Exercise prompt:
In the entries that follow, identify the line containing "This screenshot has width=1223, height=757." and return it together with all later lines, exactly as they appear.
─── Provided records
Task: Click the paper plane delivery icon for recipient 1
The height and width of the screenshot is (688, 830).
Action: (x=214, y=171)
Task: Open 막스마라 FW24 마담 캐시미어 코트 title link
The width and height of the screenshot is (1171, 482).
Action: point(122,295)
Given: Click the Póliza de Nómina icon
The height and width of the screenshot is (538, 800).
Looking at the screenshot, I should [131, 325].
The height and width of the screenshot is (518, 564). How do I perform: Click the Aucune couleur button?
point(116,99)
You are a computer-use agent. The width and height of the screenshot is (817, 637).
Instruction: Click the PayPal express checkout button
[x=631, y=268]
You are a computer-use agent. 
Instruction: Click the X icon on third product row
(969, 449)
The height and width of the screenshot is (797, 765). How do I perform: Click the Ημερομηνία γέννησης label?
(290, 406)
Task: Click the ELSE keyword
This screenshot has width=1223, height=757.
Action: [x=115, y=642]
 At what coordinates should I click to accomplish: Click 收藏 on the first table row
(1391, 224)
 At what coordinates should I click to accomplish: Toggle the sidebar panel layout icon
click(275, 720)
──────
Task answer:
This screenshot has width=1223, height=757.
Action: [x=115, y=642]
 At what coordinates should I click to accomplish: Click 收藏 on the first table row
(1391, 224)
 At what coordinates should I click to accomplish: Toggle the sidebar panel layout icon
click(275, 720)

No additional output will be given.